== Text extract

If you enjoy his music, then this is the place to come.

My R. Strauss collection (so far):

- Orchestral Works (9-CD set)
Orch: Dresden Staatskapelle
Cond: Rudolf Kempe
Label: EMI

- Symphonia Domestica (Hybrid SACD)
Orch: Chicago Symphony
Cond: F. Reiner
Label: RCA

- Don Quixote; Eulenspiegel: Merry Pranks (Karajan Gold Edition-Very Rare)
Orch: Berlin Philharmonic
Cond: Herbert von Karajan
Label: DG

- Zarathustra; Don Juan; 4 Last Songs, etc. (2-CD set)
Orch: Berlin Philharmonic
Cond: Herbert von Karajan
Label: DG

- Metamorphosen/Tod und Verklarung (Metamorphoses/Death and Transfiguration)
Orch: Berlin Philharmonic
Cond: Herbert von Karajan
Label: DG

-The Essential Richard Strauss (4-CD set)
Orch: Vienna Philharmonic
Cond: Andre Previn
Label: Telarc

-Sinfonia Domestica; Death and Transfiguration
Orch: Bavarian Radio Symphony
Cond: Lorin Maazel
Label: RCA

-Orchestral Works (7-CD set)
Orch: Zurich Tonhalle Orch.
Cond; David Zinman
Label; Arte Nova

-Ein Heldenleben; Wagner: Siegfried Idyll
Orch: Berlin Philharmonic
Cond: Herbert von Karajan
Label: DG

-Symphonic Poems, Vol. 1 (2-CD set)

====

• [Required task 1]: Decide whether each statement below agrees with the Strauss collection list. Answer yes or no for each, and quote the deciding words from the list. (a) F. Reiner conducted the Chicago Symphony recording of Symphonia Domestica. (b) The Essential Richard Strauss is a 2-CD set. (c) Lorin Maazel conducted the Bavarian Radio Symphony recording.

== Recorded data

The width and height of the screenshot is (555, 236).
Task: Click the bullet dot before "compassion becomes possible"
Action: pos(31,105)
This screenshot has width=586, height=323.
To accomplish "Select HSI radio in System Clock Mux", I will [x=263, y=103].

====

• [Required task 2]: Please change "System Clock Mux" to "Clock Source Mux" in the entries from the line that contains "This screenshot has width=586, height=323." through the last line of the entries, inclusive. Reproduce only those lines, with nothing else altered.

• [Task result 1]:
(a) Yes: "Cond: F. Reiner"
(b) No: "(4-CD set)"
(c) Yes: "Cond: Lorin Maazel"

• [Task result 2]:
This screenshot has width=586, height=323.
To accomplish "Select HSI radio in Clock Source Mux", I will [x=263, y=103].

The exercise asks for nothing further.